The Soviet Union was like this once, and it took a very long time to change. Solidarity to the people inside the country changing it was crucial, and assistance at the right time. Kendzior is willing to throw up her hands and let them rot, to prove a point. And you don't even have to conceive of things in terms of regimes and the opposition to understand that there are all kinds of ways people make a civic space, whether its taxi drivers who refuse to register or students who manage to travel abroad to study or religious believers studying in their homes hoping to avoid arrest. All of this life proceeds, without Kendzior's approval and without fitting into her theories.
And then this silly minimizing of terrorism and extremism, and claiming Hizb-ut-Tahir can even "ostensibly" be "civil society". Look, it's simple: a group that wants to establish a caliphate over the entire region, which would involve subduing many people who don't want one, can't really be described as "civic". We don't have to get goofy about NGOs overrated by the West to understand that in fact the capable state will eventually be made up of civil society and engagement in civil society; we have seen this come about in Eastern Europe and even Russia and it's not impossible to bring about in Central Asia. The tiny embattled group of people still publicly defending human rights in Uzbekistan *is* society. They represent more than their small numbers, starting with the people they help, and continuing among the people who admire them and tacitly support them. One doesn't have to exaggerate this phenomenon to validate it. There's no "abomination" in even a few people willing to make sacrifices for others and for principles. Rather than sneering, Kendzior should respect such people. One has the impression she hasn't travelled to the country recently.

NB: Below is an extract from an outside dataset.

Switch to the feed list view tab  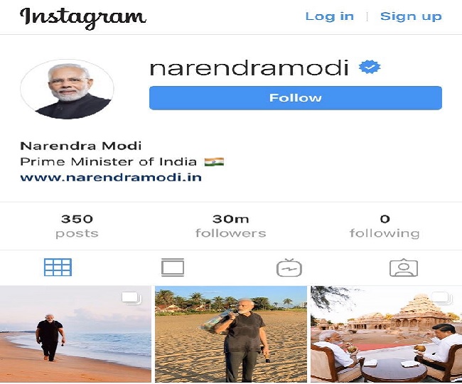point(173,267)
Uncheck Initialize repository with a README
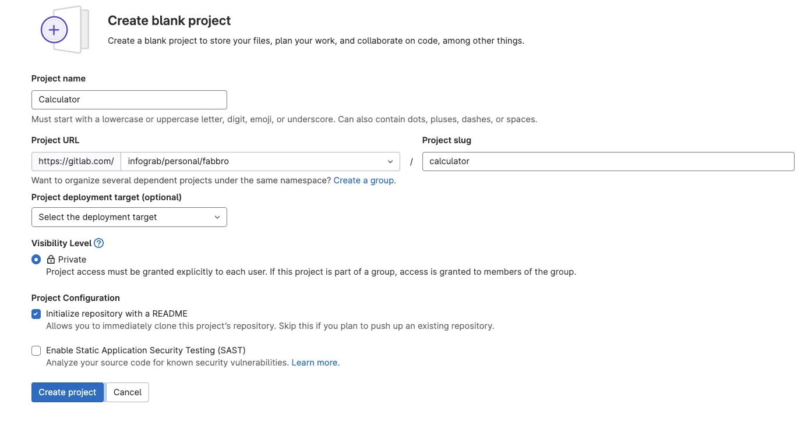 point(36,314)
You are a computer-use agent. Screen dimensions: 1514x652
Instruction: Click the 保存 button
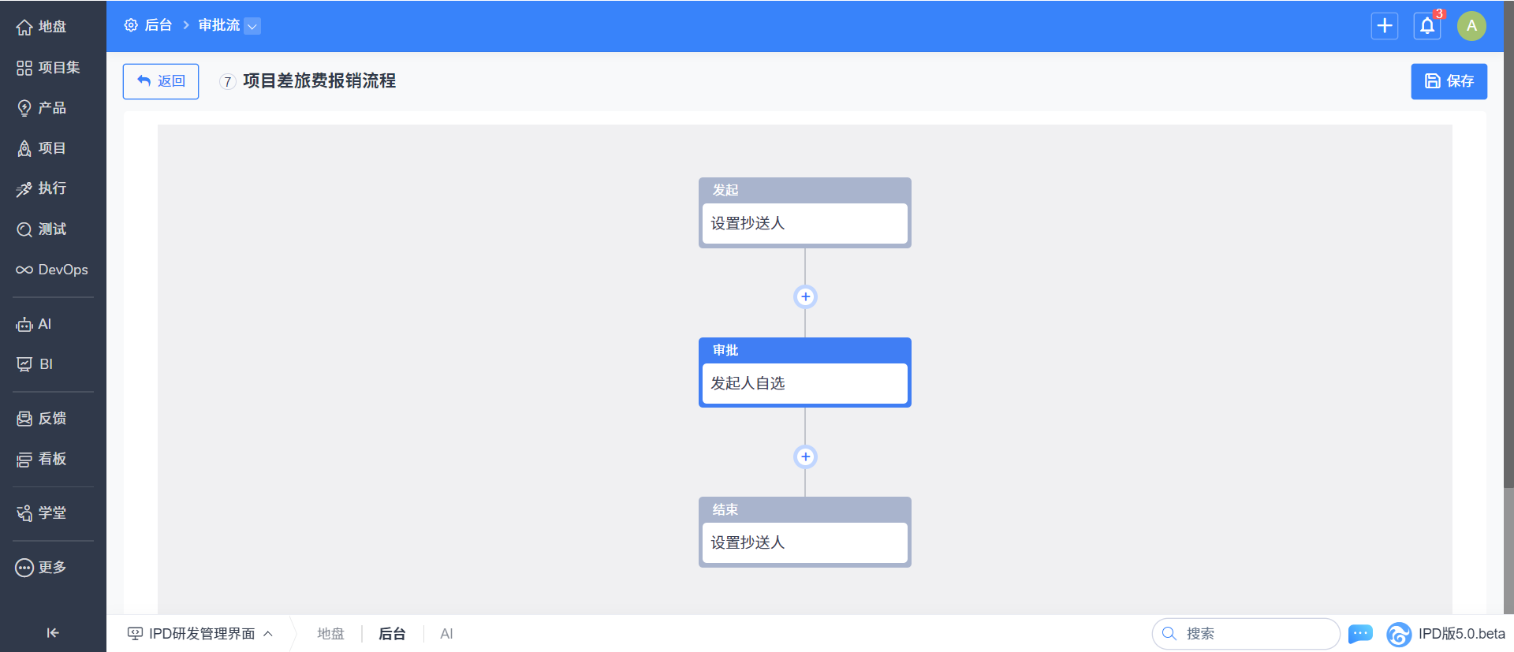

Deal with authoritarian states on their own terms? Why? Says who? The tyrants themselves? But they don't last. We are not required to legitimize them, and if we can do nothing else, we can do at least this much: not confer legitimacy on them by accepting this strange and dysfunctional theory promoted by Kendzior.
It doesn't matter if civil society is imperfect, if it is immature or extreme or Western dependent or Russian dependent or whatever it is she wants to say to knock it, and therefore inevitably carry water for the regimes. The point is that there are various forms that civic life takes, and people do carve out a space separate from the state, and always have in these countries, even in their darkest hours. We can help to expand it, and it need not be the discredited, corrupt thing Kendzior implies.
Here's a creepy concerted effort by Kendzior and the other contributors to Registan.net now to disavow and discredit and undermine any democracy program abroad. This is strange. Yeah, we get it that these programs are flawed and have their stupidities sometimes. But they are part of what does provide alternatives to the authoritarian regimes, and deserve to be improved, not scuttled.